Les bolcheviques se dessinent. L’expression de la virilité dans le cercle du Kremlin başlıklı yazıdan kısaltılarak çevrildi; başlık değiştirildi.
[1] Nikolai İvanoviç Buharin (1888-1938), profesyonel devrimci, 1906'dan beri Parti üyesi. Özellikle ekonomi alanında tanınmış bir teorisyen. Troçki'nin devrilmesinden sonra iktidarı Stalin ile paylaşır ancak kendisi de daha sonraları Politbüro'dan atılır. Şubat 1937'de tutuklanıp Üçüncü Moskova Davasında sanık olur, Mart 1938'de idam edilir.
[2] Valeriy İvanoviç Mejlauk (1893-1938), 1907'de RSDIP'nin (Rus Sosyal Demokrati İşçi Partisi) Menşevik kanadına, Haziran 1917'de Bolşeviklere katılır. İç Savaş'tan itibaren, bir örgütleyici olarak yetenekleriyle dikkat çeker.

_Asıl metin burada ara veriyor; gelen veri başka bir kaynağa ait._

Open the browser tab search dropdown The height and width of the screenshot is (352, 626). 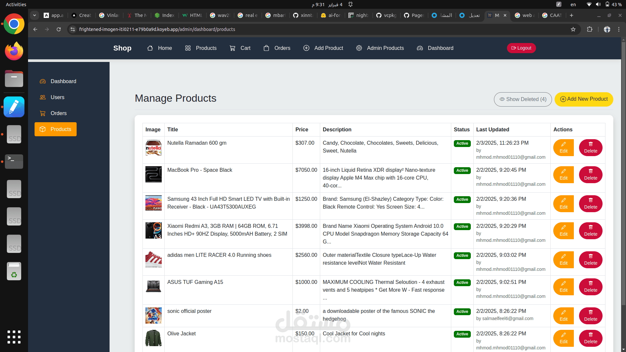(x=35, y=15)
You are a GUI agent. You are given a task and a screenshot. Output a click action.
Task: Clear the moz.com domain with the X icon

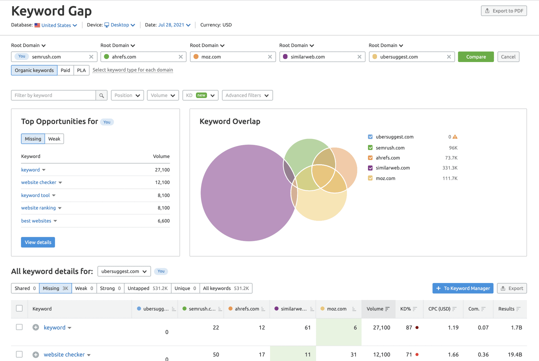pyautogui.click(x=270, y=57)
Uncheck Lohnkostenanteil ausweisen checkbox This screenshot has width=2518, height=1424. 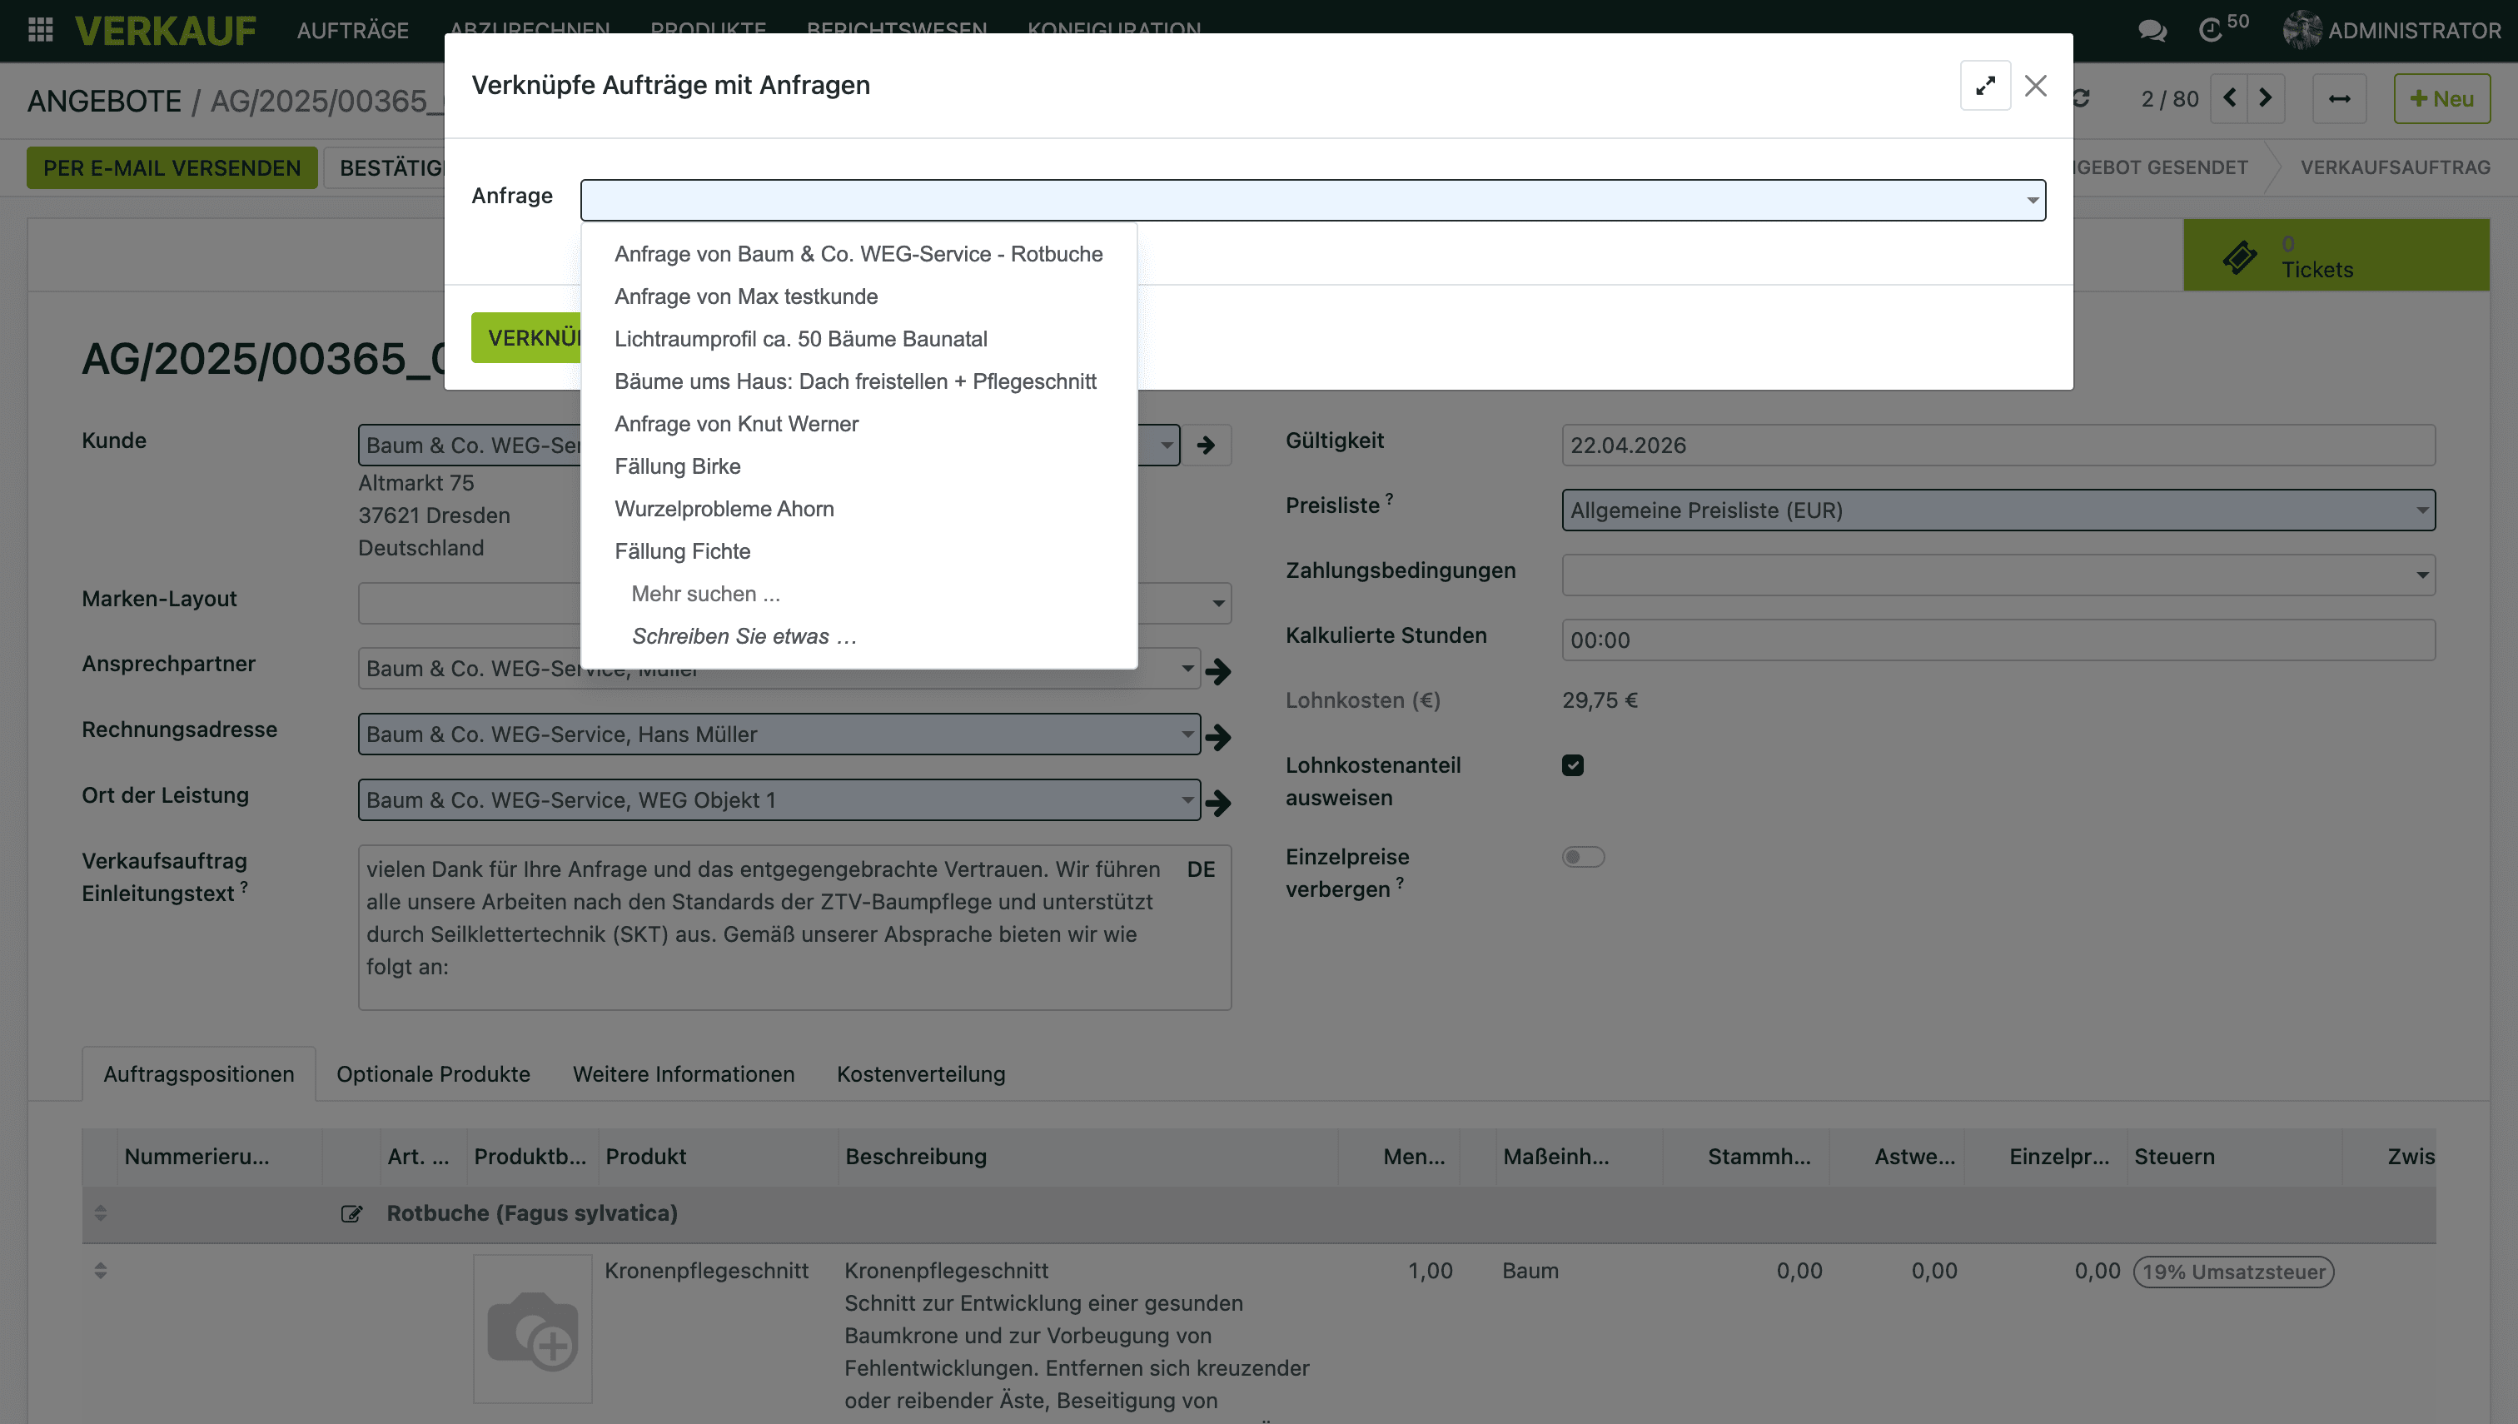point(1572,765)
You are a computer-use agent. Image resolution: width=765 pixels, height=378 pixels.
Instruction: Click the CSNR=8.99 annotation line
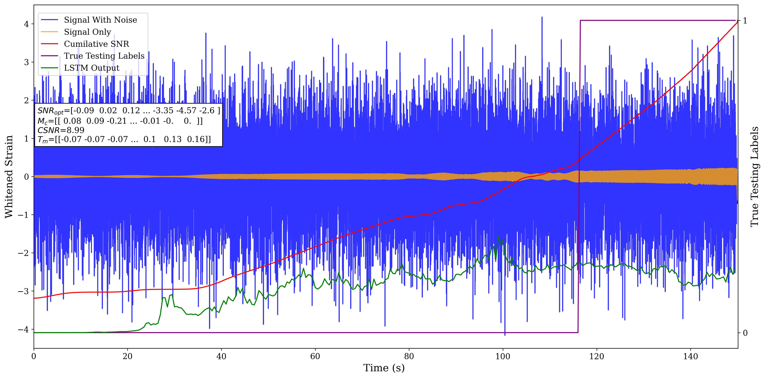[x=61, y=130]
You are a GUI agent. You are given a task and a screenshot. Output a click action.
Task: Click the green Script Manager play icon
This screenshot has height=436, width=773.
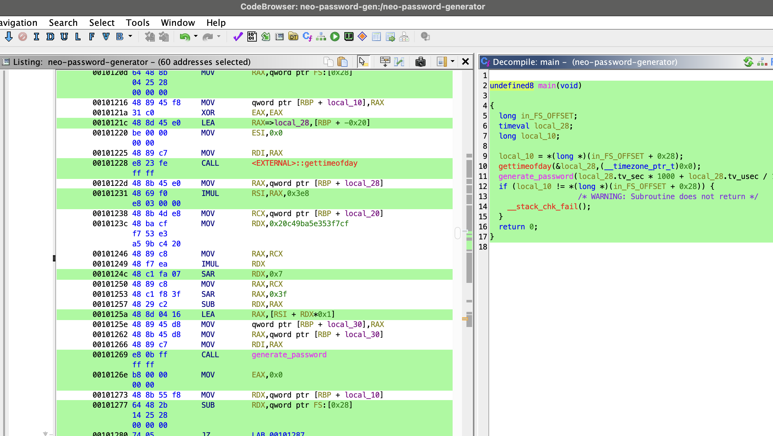pyautogui.click(x=335, y=37)
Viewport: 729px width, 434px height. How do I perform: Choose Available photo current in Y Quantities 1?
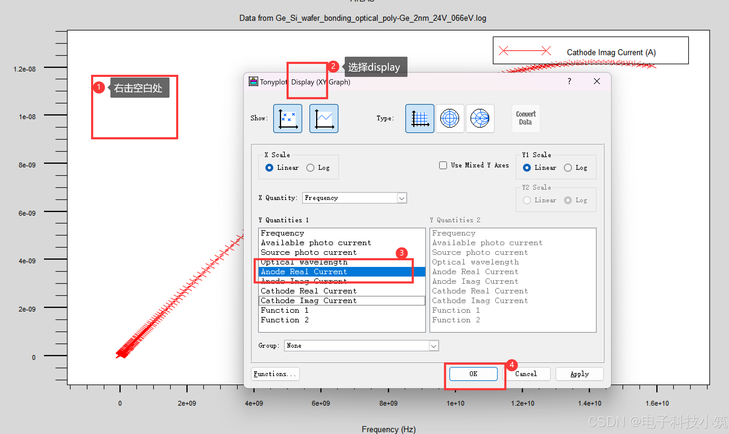[316, 243]
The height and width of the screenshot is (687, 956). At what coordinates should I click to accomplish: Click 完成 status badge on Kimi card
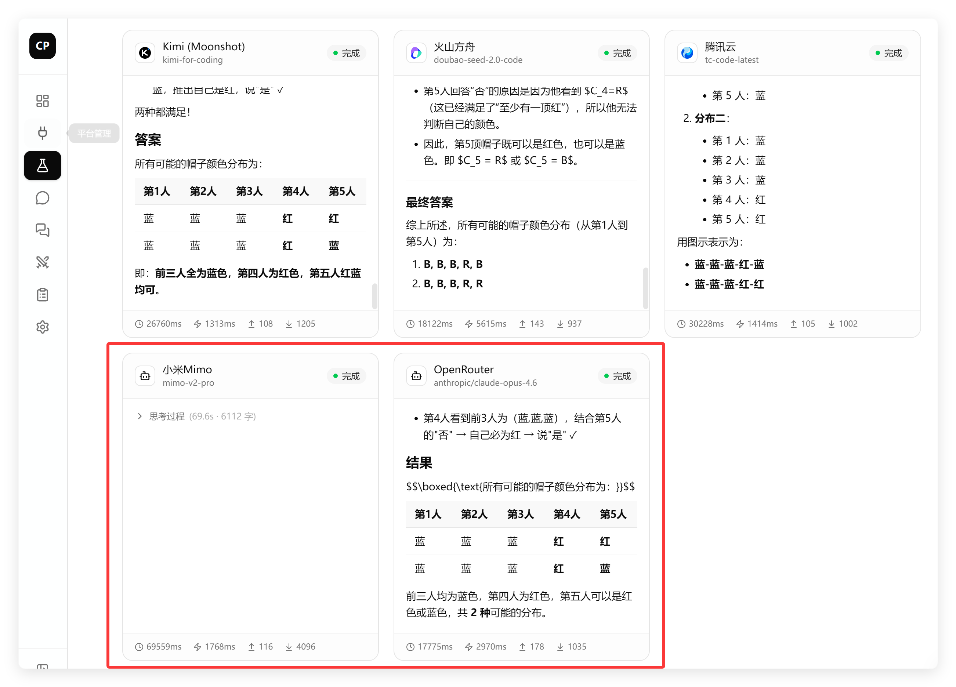(346, 53)
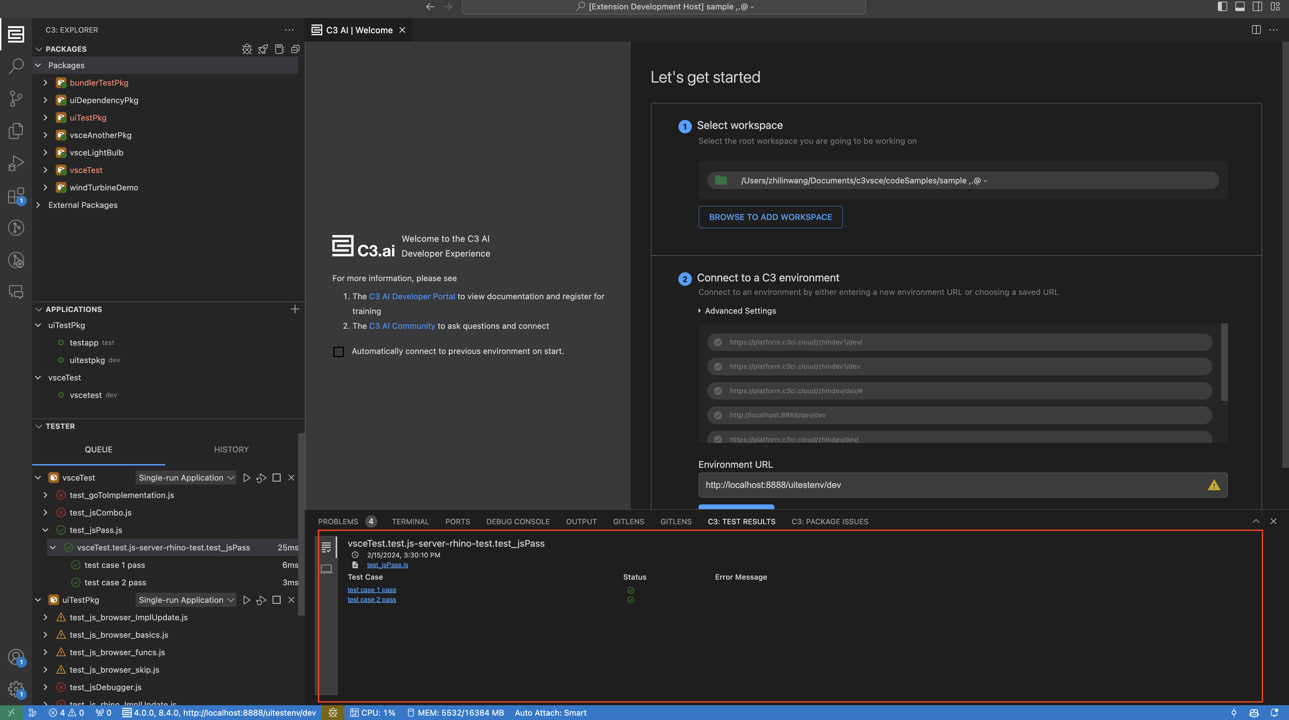Enable automatically connect to previous environment checkbox
Screen dimensions: 1289x720
click(339, 351)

Ekonomik planlamanın kuramcılarından biridir. Aralık 1937'de tutuklanıp, idama mahkum edilir ve kurşuna dizilir.
[3] Gerçek adı Mineï Goubelman olan Yemelyan Mihailoviç Yaroslavskiy (1878-1943), Partiye 1898'de katılır. Din karşıtı propagandadan sorumlu olarak, 1925'ten ölümüne kadar Ateist Militanlar Birliği'ne başkanlık eder. Stalin'in yakın işbirlikçisi olan Yaroslavskiy "kişilik kültünün" de ana kurucusudur. 4 Aralık 1943'te eceliyle ölür.
[4] Nikolay Pavloviç Briyukhanov (1878-1938), 1902'de Partiye katılan profesyonel bir devrimciydi. "Sağcılara" ve Rykov’a yakın, Ekim 1930'a kadar Maliye Halk Komiserliğini yürüttü, daha sonra alt görevlerde bulundu ve 1937'de emekli oldu. Şubat 1938'de tutuklanıp ölüm cezasına çarptırıldı ve idam edildi.